Express as a numbered list, omitting blank lines, the data starting with the line that contains "Open the Trump Administration section" and going on through the line that contains "Action: (x=848, y=77)", including both of those lines. Leave the pictures out of the answer.

Excerpted data:
<<<<

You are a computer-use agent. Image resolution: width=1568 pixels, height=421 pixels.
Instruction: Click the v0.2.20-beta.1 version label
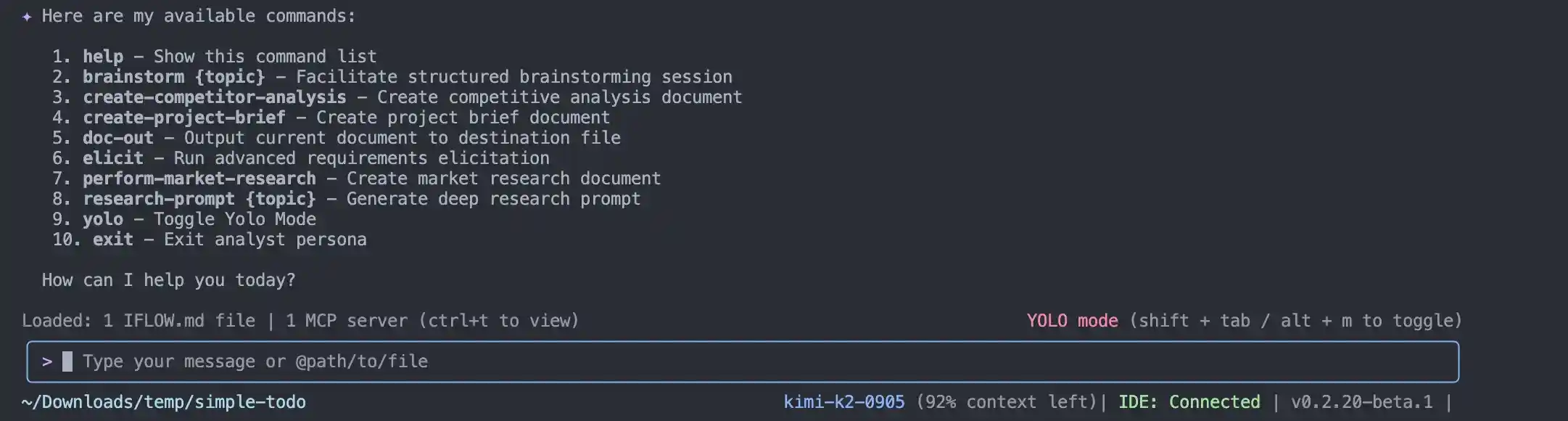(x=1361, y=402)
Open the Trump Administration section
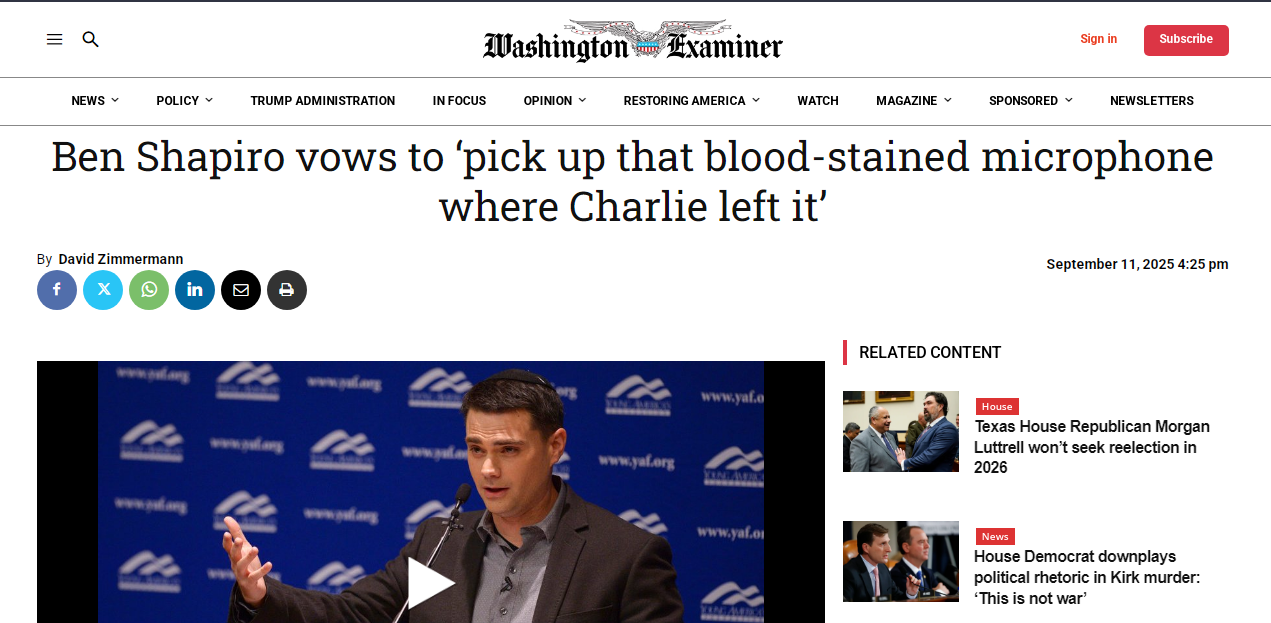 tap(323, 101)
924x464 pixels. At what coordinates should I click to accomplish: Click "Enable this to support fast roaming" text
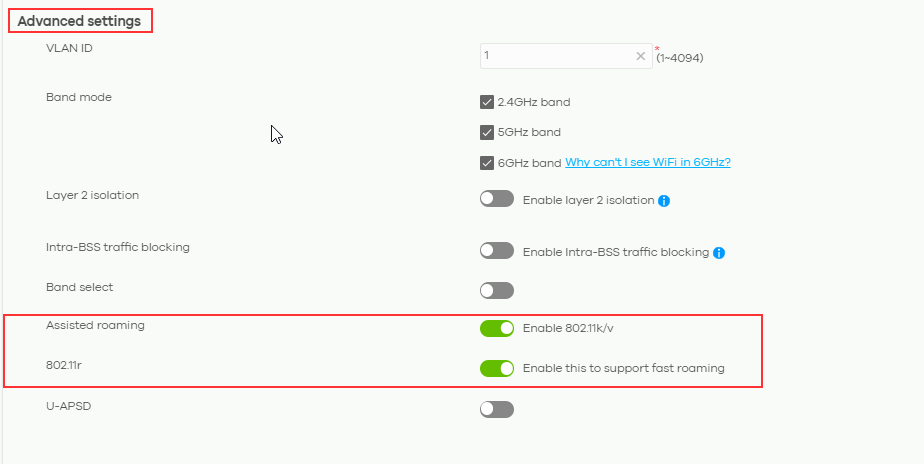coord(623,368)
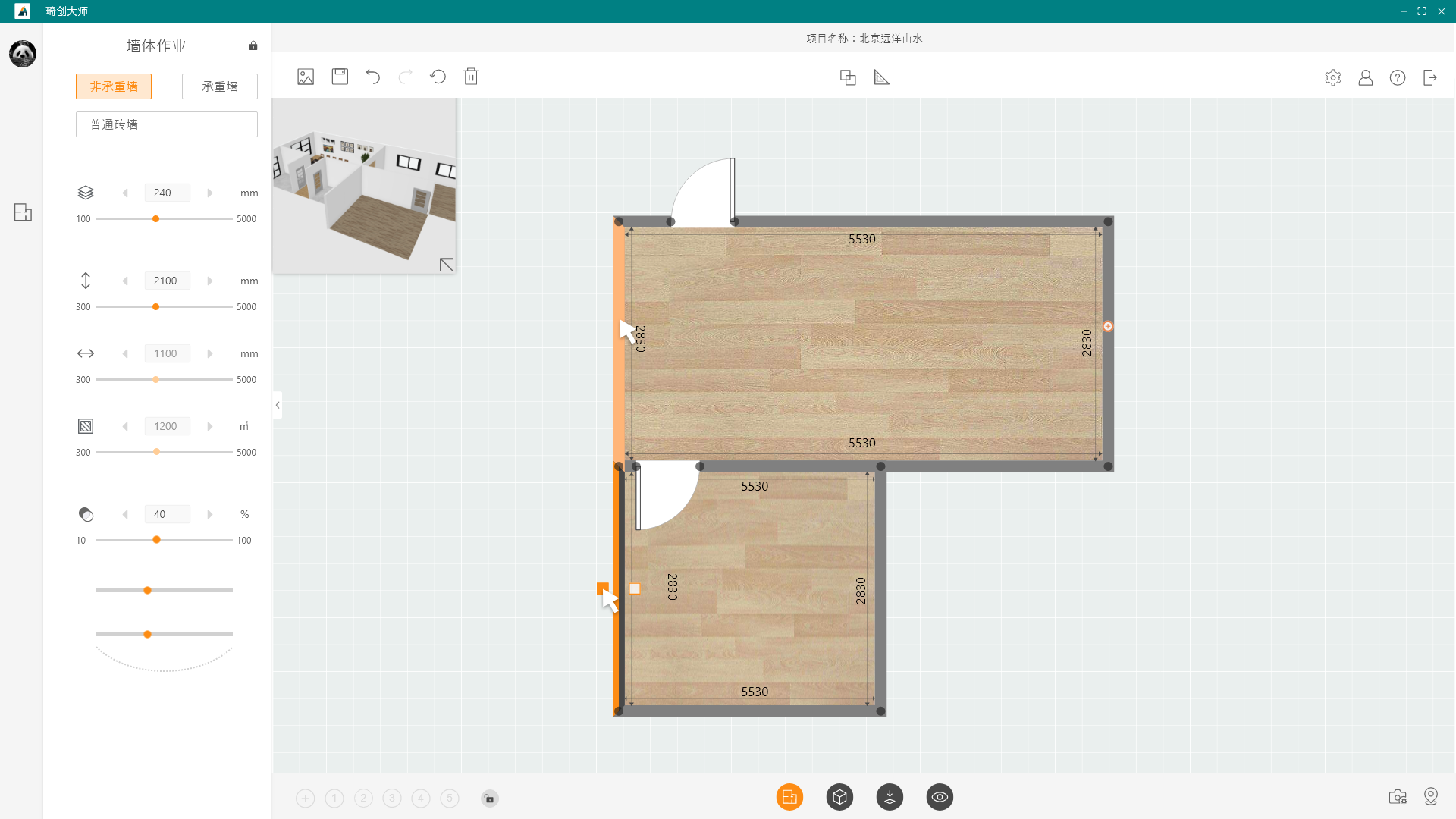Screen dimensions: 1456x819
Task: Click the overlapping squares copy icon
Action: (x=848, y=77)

>>>>
<<<<

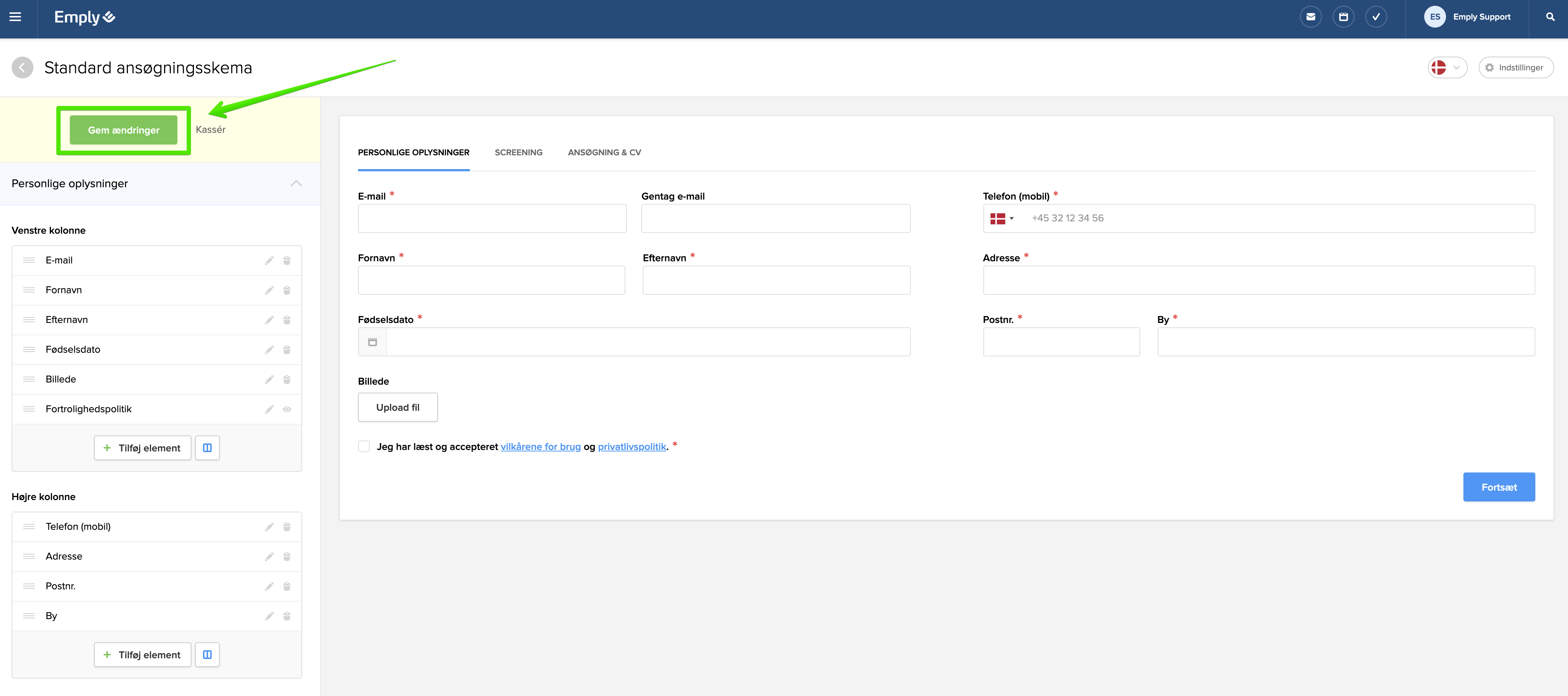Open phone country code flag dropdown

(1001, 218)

>>>>
<<<<

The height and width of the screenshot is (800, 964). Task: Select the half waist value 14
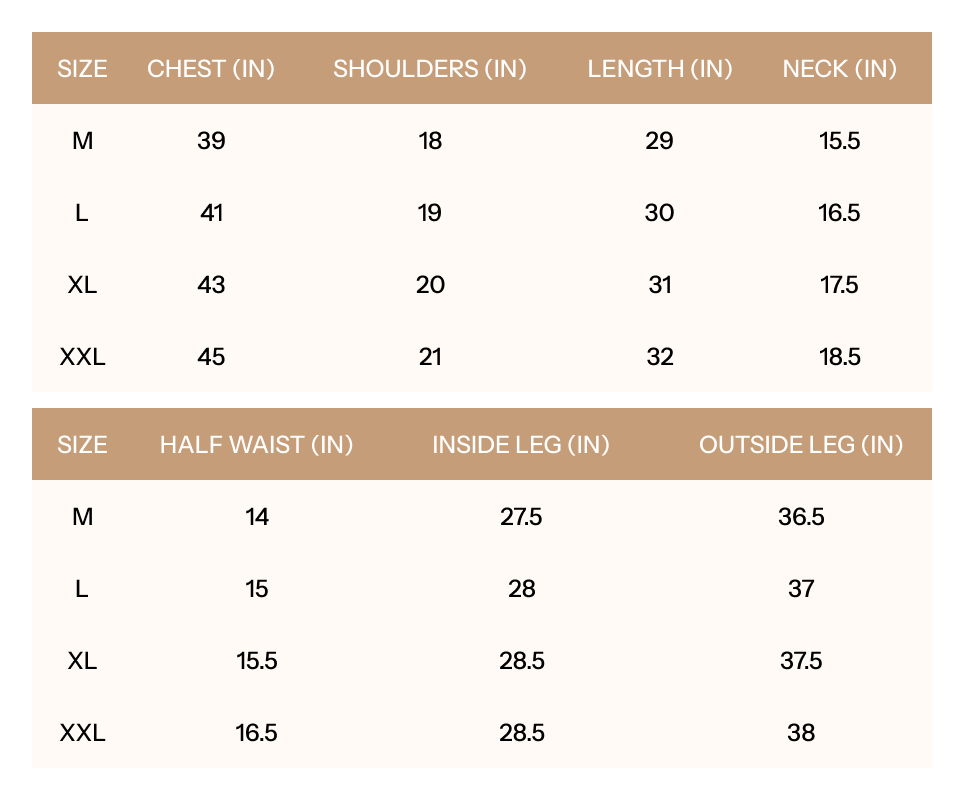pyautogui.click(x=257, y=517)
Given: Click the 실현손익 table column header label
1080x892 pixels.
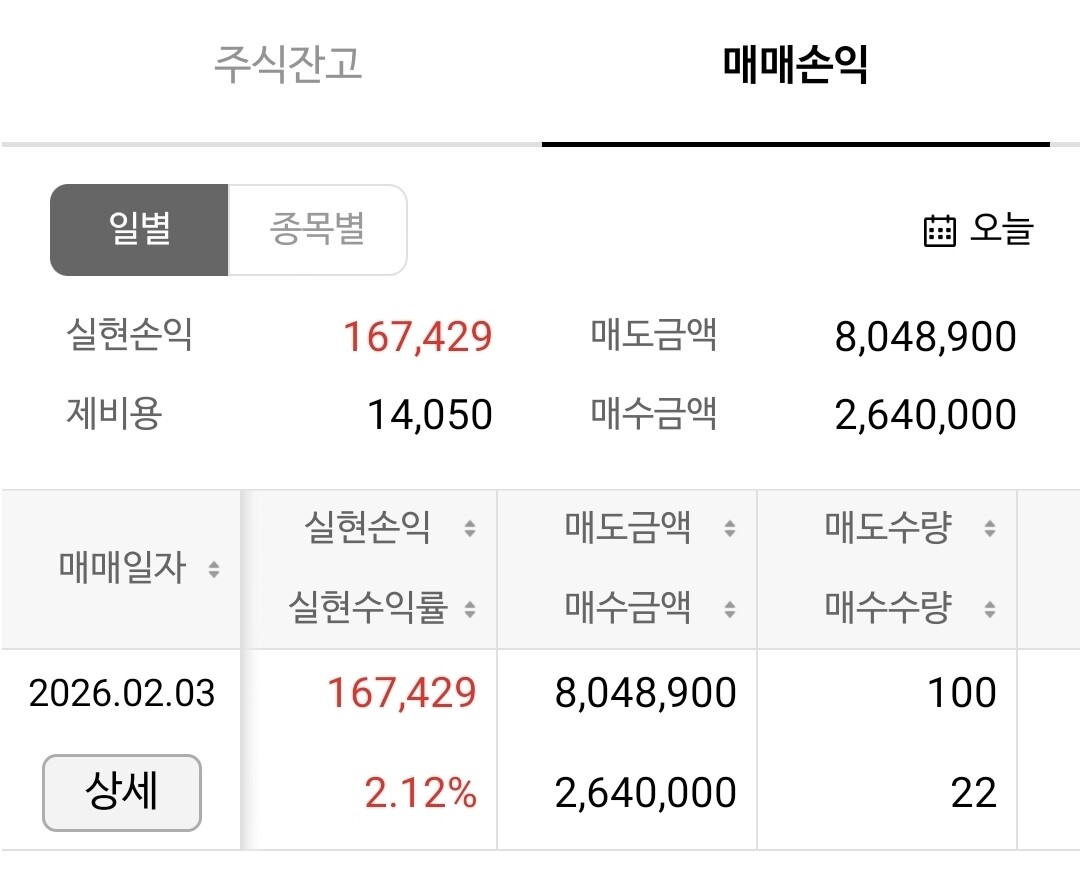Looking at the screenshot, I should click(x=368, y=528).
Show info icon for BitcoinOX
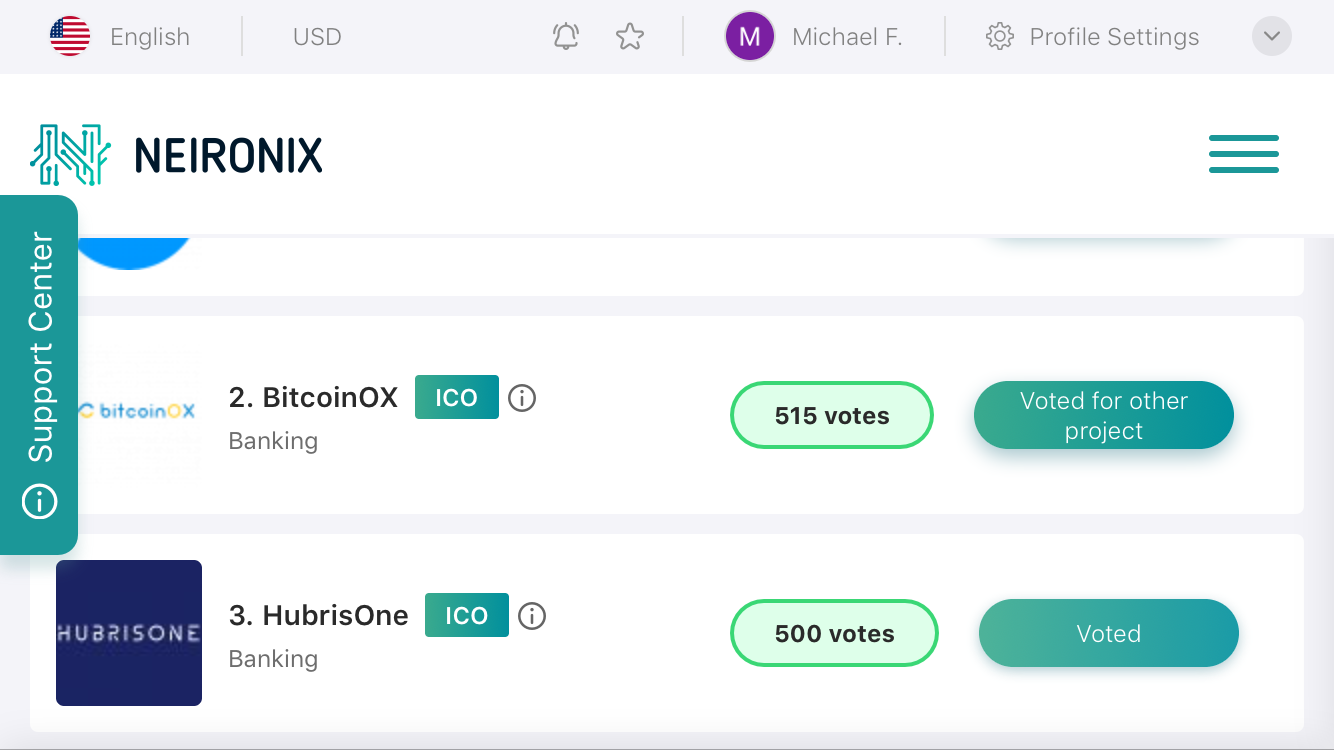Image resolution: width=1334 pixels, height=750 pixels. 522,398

>>>>

Reply:
1. Open the Trump Administration section
2.  tap(323, 101)
3. 924x464 pixels. At what coordinates should I click to accomplish: Click "Enable this to support fast roaming" text
4. coord(623,368)
5. Screen dimensions: 1456x819
6. Task: Click the overlapping squares copy icon
7. Action: (x=848, y=77)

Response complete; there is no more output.